<< Thousands of Buddhists took part in the Three-Step, One-Bow ceremony at Kong Meng San Phor Kark See Monastery yesterday as part of Vesak Day celebrations. The two-hour meditative ritual is an act of repentance for misdeeds and a commemoration of the Buddha's life, enlightenment and death. Devotees also bathed statues of the infant Prince Siddhartha with ladles of perfumed water as an act of purifying unwholesome deeds. Every year, about 40,000 devotees come to the Bright Hill Road monastery for Vesak Day. ST PHOTO: DESMOND WEE
Buddhist groups have been educating followers on the issues associated with releasing animals, but in the lead-up to Vesak Day today, the groups say followers need to be reminded.
Venerable You Wei, chairman of the Buddhist federation's education committee, said: "It will be ironic to consume meat and liberate life."
The 42-year-old added: "Vegetarianism saves many more animal lives than life liberation."

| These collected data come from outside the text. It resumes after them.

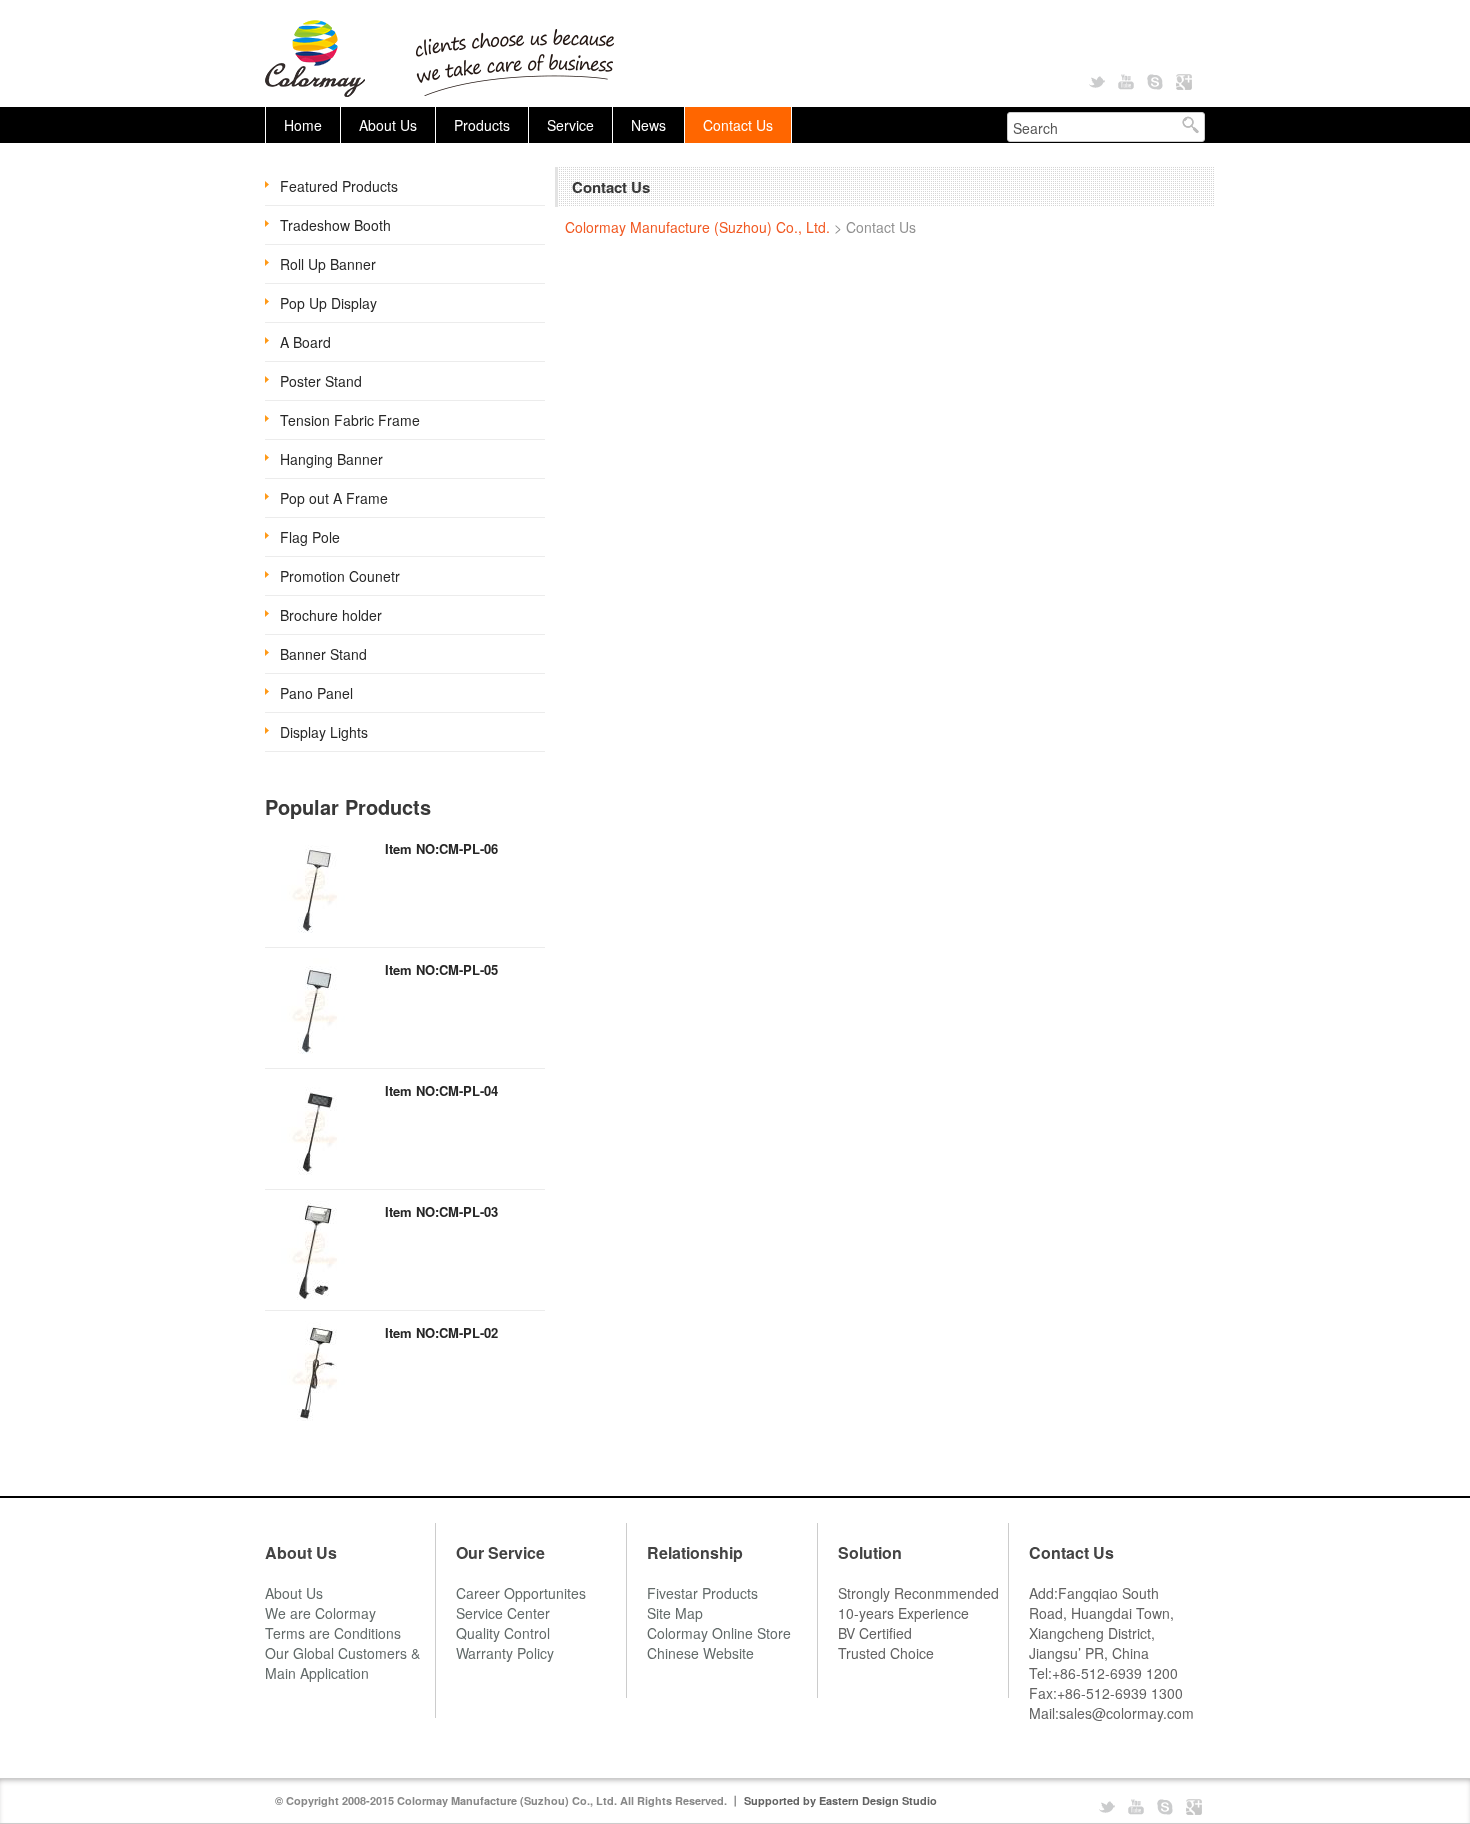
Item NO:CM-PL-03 (441, 1211)
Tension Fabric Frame (350, 420)
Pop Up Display (328, 303)
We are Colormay (320, 1613)
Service (570, 125)
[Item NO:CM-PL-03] (315, 1250)
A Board (305, 342)
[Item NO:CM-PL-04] (315, 1129)
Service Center (503, 1613)
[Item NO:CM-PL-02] (315, 1371)
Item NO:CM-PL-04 (441, 1090)
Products (482, 125)
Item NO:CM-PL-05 (441, 969)
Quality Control (503, 1633)
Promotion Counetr (340, 576)
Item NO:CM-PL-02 (441, 1332)
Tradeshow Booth (335, 225)
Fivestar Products (702, 1593)
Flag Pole (310, 537)
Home (303, 125)
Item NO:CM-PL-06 (441, 848)
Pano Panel (316, 693)
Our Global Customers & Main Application (342, 1663)
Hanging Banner (331, 459)
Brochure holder (331, 615)
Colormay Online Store (719, 1633)
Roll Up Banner (328, 264)
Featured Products (339, 186)
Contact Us (738, 125)
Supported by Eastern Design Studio (840, 1800)
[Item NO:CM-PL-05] (315, 1008)
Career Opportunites (521, 1593)
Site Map (675, 1613)
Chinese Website (700, 1653)
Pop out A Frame (334, 498)
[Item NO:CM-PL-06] (315, 887)
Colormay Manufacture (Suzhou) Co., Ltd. (697, 227)
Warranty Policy (505, 1653)
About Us (388, 125)
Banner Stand (323, 654)
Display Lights (324, 732)
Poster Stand (321, 381)
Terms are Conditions (333, 1633)
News (648, 125)
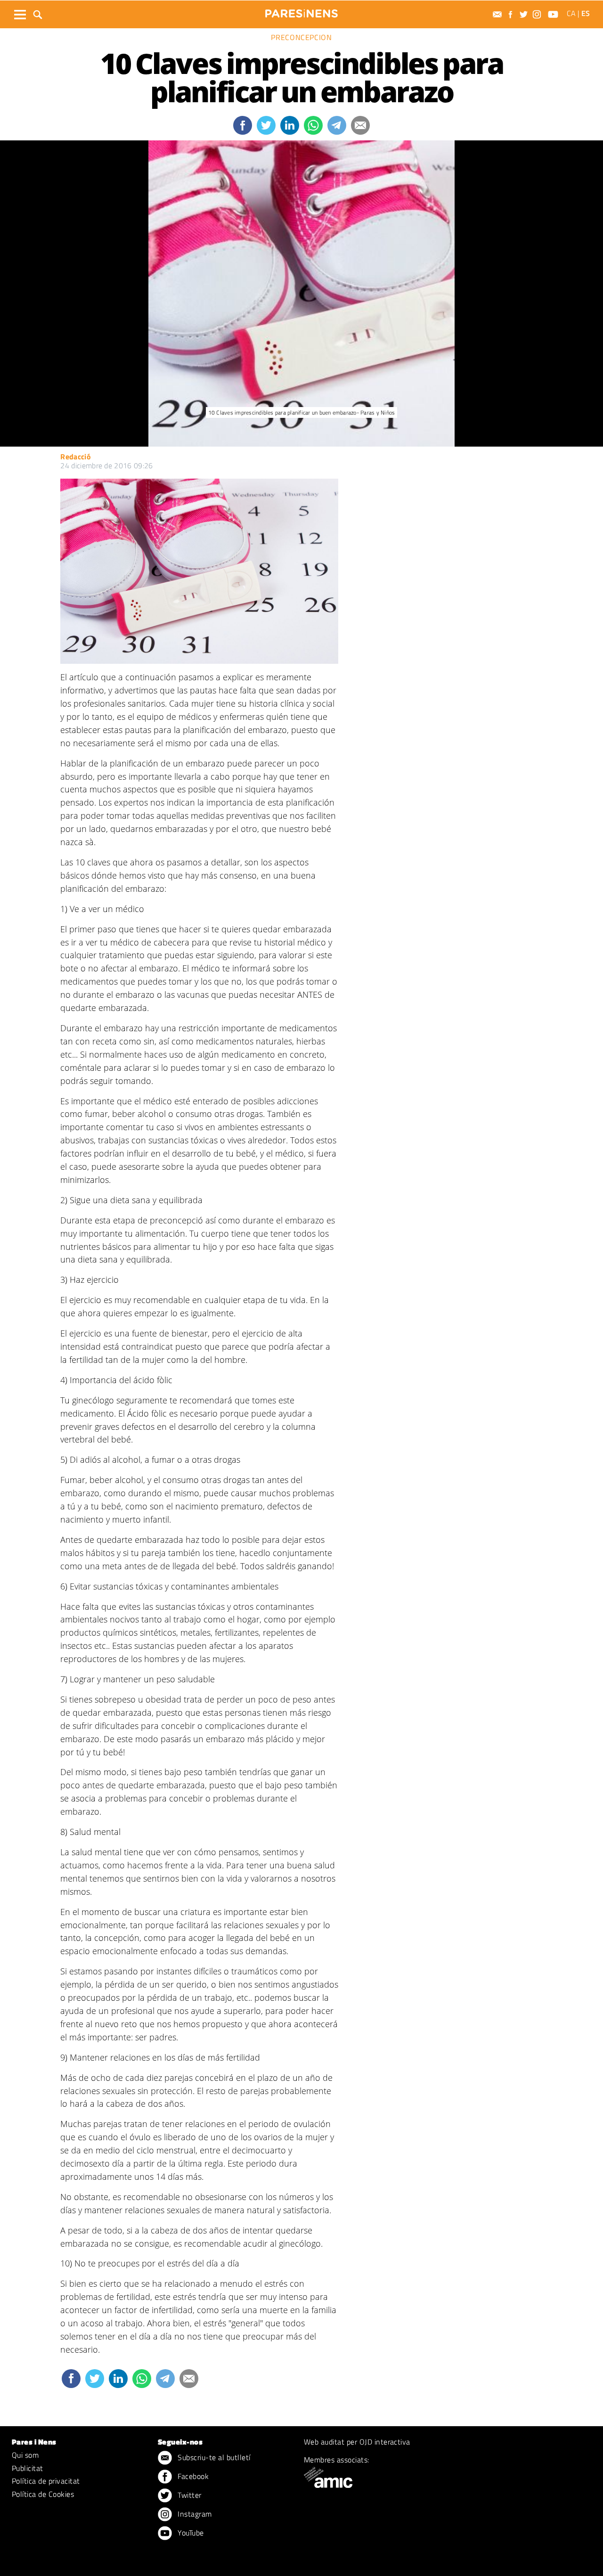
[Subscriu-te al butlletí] (498, 14)
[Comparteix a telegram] (336, 125)
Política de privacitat (46, 2480)
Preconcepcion (301, 37)
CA (571, 13)
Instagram (194, 2513)
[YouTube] (554, 14)
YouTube (190, 2532)
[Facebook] (511, 14)
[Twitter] (524, 14)
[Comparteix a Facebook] (242, 125)
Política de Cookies (43, 2494)
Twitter (189, 2495)
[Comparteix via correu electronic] (360, 125)
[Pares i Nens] (301, 13)
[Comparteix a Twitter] (266, 125)
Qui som (25, 2455)
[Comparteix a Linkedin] (289, 125)
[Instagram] (538, 14)
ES (585, 13)
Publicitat (27, 2468)
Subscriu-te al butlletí (213, 2457)
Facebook (192, 2476)
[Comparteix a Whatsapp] (313, 125)
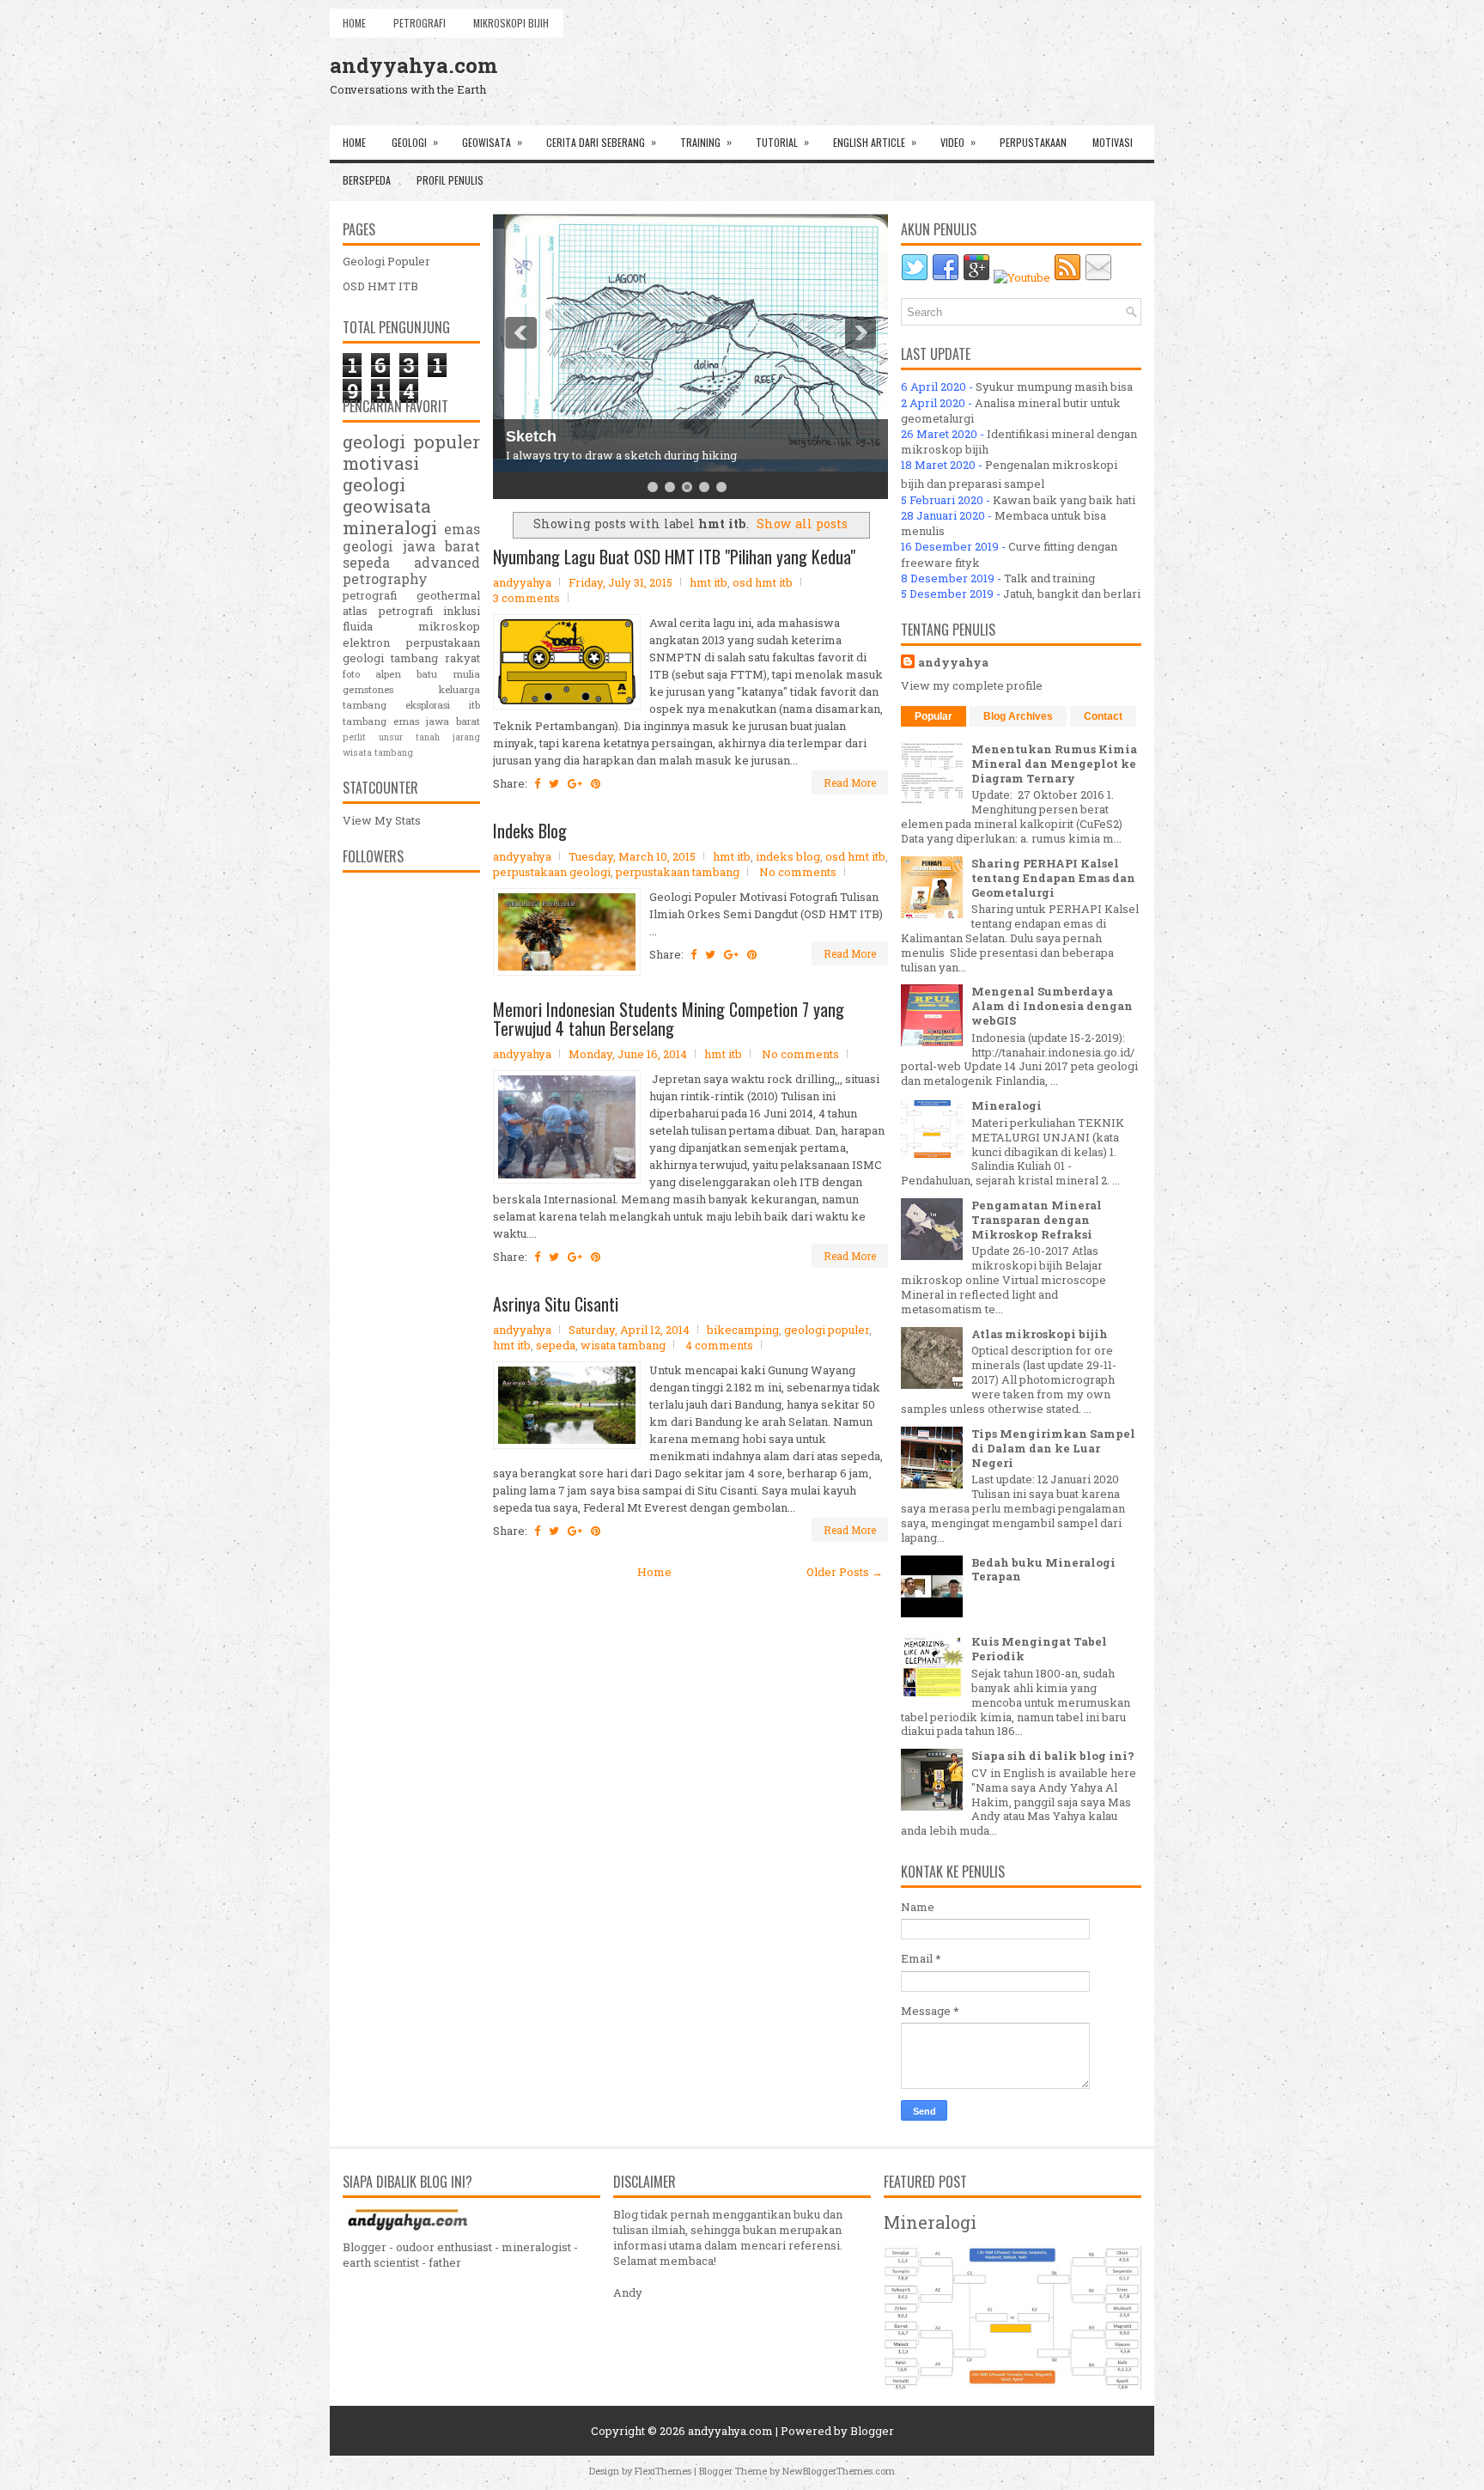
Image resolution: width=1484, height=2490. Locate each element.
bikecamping (743, 1329)
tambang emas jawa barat (411, 721)
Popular (933, 716)
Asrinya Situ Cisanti (555, 1303)
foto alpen (372, 673)
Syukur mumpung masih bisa (1054, 386)
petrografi (370, 595)
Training (706, 141)
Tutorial (782, 141)
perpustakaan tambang (677, 872)
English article (874, 141)
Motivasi (1112, 142)
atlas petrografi (388, 610)
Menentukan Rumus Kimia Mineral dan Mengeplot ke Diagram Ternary (1054, 763)
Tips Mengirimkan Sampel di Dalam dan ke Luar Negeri (1053, 1448)
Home (354, 22)
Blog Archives (1018, 716)
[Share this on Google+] (575, 783)
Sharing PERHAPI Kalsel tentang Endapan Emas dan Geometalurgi (1053, 877)
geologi (374, 484)
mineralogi (390, 527)
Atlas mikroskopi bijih (1039, 1334)
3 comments (526, 598)
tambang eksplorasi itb (411, 704)
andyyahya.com (413, 65)
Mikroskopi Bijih (511, 22)
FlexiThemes (663, 2470)
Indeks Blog (530, 830)
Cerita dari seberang (601, 141)
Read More (850, 782)
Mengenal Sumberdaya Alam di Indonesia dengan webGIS (1052, 1005)
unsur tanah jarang (429, 737)
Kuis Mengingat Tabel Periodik (1039, 1649)
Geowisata (492, 141)
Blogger (872, 2430)
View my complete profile (972, 685)
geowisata (387, 506)
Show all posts (802, 523)
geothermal (448, 595)
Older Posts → (844, 1572)
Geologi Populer (386, 261)
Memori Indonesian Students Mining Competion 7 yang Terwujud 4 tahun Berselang (668, 1019)
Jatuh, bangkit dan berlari (1071, 593)
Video (958, 141)
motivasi (381, 463)
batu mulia (448, 673)
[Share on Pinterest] (596, 783)
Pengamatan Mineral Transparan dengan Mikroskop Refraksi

The practice of releasing animals on Vesak Day and on other special occasions is known as "fangsheng" among Chinese Buddhists, and "jiwitte dana" (the gift of life) among Theravada Buddhists, said Dr Neena Mahadev, an anthropology professor at Yale-NUS College. Dr Mahadev, who specialises in the study of religion, said Singaporean Buddhists "tend to be mindful of the broader ecosystem and are educating themselves on which animals are appropriate for release, and which will survive in the wild".
Mr Chan Chow Wah, a researcher of Buddhism who is a fellow of the Royal Anthropological Institute in Britain, said: "Animal release if done in the right context is not an issue, for example, releasing a captured wild animal to its original habitat." But it is not appropriate in Singapore. "In urban places like Singapore where animals for sale are bred in captivity, releasing these animals causes suffering as they are unable to survive when they are released," added the 45-year-old, who is a Buddhist himself.
Other than adopting a vegetarian or vegan lifestyle, Mr Chan said Buddhists can rescue animals and support animal shelters - activities that take place all year round in the Singapore Buddhist community.
More Buddhist followers are aware of how releasing animals also jeopardises the environment.
Dr Tan Wee Hin, a biological science professor at the National University of Singapore, said: "Introducing animals such as red-eared terrapins and fish can change the environment, such as the quality of water, to become harmful to other species and increase the competition for limited resources."
The National Parks Board (NParks) has been working with volunteers to spread awareness via exhibitions, roadshows and school outreach activities. NParks volunteers also have been looking out for animal release in nature reserves and parks. Those caught releasing animals can be fined up to $50,000, jailed for up to six months, or a combination of both.